> [WHAT NEEDS TO BE DONE]:
Gather every line below where "computer" appears.

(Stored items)
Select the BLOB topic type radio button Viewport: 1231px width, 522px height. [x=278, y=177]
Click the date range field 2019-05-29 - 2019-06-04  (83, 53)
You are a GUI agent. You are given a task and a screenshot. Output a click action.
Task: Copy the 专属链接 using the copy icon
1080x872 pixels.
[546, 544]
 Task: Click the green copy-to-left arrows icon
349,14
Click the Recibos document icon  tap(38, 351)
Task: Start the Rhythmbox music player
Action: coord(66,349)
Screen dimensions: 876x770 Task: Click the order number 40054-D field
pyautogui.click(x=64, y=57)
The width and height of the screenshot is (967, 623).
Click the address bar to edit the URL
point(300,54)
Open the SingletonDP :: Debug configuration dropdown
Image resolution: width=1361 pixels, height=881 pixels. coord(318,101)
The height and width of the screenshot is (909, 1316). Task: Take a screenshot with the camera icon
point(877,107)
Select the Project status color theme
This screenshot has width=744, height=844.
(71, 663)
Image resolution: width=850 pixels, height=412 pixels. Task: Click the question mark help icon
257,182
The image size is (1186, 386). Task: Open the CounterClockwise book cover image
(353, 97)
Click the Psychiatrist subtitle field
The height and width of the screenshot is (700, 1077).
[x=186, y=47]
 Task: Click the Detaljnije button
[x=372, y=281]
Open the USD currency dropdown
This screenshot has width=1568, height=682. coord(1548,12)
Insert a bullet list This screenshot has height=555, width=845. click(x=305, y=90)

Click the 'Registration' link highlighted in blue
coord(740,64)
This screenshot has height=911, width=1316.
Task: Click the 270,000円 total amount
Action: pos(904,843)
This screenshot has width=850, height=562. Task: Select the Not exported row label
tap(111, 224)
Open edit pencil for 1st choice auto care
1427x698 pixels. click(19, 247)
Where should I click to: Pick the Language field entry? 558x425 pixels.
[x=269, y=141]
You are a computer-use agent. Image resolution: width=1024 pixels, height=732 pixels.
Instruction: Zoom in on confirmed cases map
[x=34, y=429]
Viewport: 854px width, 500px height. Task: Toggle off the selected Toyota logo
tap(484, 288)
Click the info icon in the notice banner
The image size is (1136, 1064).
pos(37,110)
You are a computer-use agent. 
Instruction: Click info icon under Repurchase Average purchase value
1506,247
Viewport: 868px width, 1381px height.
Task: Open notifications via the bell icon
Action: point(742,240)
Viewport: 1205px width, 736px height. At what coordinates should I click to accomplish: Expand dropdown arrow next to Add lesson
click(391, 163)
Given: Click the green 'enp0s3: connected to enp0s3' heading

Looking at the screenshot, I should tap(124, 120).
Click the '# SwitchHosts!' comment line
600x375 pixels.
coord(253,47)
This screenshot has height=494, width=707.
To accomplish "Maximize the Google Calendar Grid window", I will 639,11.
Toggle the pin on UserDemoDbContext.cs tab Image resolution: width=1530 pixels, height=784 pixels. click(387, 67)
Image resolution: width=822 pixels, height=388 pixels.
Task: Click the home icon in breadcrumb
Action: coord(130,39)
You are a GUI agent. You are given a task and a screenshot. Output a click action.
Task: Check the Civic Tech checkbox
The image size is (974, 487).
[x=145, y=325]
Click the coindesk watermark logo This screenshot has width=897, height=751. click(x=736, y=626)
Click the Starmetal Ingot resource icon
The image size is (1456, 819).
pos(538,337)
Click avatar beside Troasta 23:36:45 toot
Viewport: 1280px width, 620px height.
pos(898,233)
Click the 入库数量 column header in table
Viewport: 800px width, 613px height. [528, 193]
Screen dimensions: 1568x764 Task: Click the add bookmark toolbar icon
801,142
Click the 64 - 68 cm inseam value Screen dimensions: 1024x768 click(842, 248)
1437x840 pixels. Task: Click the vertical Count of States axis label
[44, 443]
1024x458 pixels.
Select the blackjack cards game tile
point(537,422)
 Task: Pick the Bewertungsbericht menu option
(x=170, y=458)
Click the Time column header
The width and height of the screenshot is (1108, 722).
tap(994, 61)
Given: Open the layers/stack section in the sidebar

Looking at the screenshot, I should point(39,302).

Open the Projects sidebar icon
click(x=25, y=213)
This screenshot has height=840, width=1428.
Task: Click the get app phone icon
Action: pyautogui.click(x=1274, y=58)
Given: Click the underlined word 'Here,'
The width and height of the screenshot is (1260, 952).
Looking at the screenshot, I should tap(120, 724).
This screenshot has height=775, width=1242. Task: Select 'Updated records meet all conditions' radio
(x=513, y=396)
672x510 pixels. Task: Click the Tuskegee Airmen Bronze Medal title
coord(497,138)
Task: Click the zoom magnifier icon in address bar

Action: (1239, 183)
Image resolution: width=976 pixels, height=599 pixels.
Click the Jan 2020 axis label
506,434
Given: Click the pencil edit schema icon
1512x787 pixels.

> [EXPECTED OUTPUT]:
You are a computer-use agent. Image resolution: width=1024 pixels, height=732 pixels.
You are a computer-use agent. 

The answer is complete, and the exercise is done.